Pathogenesis of Vibrio cholerae depends on the concerted action of numerous virulence factors that includes a secreted hemagglutinin (HA) protease. Recent studies have evidenced that the expression of these virulence factors as well as the genes responsible for biofilm development is subject to control by quorum sensing in this organism. At low cell density, LuxO, the pivotal regulator of quorum-sensing circuit, has been shown to be phosphorylated at aspartate-47. Working in concert with sigma-54, LuxO-P activates the downstream repressor, which turned out to be four sRNAs [Lenz, D.H., Mok, K.C., Lilley, B.N., Kulkarni, R.V., Wingreen, N.S., Bassler, B.L., 2004. The small RNA chaperone Hfq and multiple small RNAs control quorum sensing in Vibrio harveyi and Vibrio cholerae.

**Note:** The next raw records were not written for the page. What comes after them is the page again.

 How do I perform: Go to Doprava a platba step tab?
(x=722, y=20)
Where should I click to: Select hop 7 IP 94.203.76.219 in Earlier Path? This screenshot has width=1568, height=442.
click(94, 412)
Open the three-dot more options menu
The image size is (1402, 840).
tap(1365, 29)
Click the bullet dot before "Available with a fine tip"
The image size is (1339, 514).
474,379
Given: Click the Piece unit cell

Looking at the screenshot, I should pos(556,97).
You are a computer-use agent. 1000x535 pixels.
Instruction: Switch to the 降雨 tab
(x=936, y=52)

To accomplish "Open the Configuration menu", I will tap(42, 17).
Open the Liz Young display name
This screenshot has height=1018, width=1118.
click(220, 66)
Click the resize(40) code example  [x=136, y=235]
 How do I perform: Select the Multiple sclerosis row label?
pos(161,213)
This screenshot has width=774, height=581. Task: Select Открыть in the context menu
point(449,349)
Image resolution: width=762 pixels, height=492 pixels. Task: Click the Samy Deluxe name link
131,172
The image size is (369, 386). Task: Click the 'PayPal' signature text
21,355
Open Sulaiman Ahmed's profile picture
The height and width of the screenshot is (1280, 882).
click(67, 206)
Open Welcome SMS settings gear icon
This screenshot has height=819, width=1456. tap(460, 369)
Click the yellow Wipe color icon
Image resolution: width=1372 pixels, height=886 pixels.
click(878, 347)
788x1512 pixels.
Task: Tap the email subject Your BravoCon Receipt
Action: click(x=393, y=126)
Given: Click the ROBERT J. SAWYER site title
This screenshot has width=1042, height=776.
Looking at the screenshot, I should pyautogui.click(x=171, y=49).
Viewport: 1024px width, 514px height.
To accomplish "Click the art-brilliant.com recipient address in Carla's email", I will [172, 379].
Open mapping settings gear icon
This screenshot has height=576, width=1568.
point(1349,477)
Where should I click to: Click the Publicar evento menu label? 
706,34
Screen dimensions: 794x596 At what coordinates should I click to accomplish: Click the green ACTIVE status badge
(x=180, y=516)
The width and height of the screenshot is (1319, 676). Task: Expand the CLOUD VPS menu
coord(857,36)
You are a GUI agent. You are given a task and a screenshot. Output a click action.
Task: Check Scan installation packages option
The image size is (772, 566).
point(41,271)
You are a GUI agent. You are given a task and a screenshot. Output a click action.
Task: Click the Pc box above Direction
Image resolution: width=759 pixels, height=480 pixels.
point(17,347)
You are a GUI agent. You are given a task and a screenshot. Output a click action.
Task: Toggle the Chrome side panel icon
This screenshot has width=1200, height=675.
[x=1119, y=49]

Cell 118, 69-82]. Subsequently, these sRNAs form complex with sRNA chaperone, Hfq. The Hfq-sRNA complex causes the destabilization of hapR mRNA transcript. HapR is a positive regulator of hapA that encodes HA/protease. At high cell density, dephosphorylation of LuxO impairs its function to activate the expression of sRNA, which in turn promotes HapR expression and causes protease production. It has been demonstrated that conversion of aspartate to glutamate (D47E) renders the LuxO molecule active without being phosphorylated. This variant of LuxO is referred as constitutively active LuxO or con-LuxO [Freeman, J.A., Bassler, B.L., 1999. A genetic analysis of the function of LuxO, a two-component response regulator involved in quorum sensing in Vibrio harveyi. Mol Microbiol 31, 665-677]. Other than D47E, mutation at L104Q also develops con-LuxO [Vance, R.E., Zhu, J., Mekalanos, J.J., 2003. A constitutively active variant of the quorum-sensing regulator LuxO affects protease production and biofilm formation in Vibrio cholerae. Infect. Immun. 71, 2571-2576]. The purpose of this study was to investigate the cause of protease negative phenotype of a non-O1, non-O139 strain of V. cholerae O110. In the process of exploring the nature of the phenotype, a constitutively active variant of LuxO molecule was characterized which represses protease production and enhances biofilm formation by this strain. Unlike luxU, disruption of luxO restored the protease production, which showed the constitutively active nature of LuxO protein in this strain.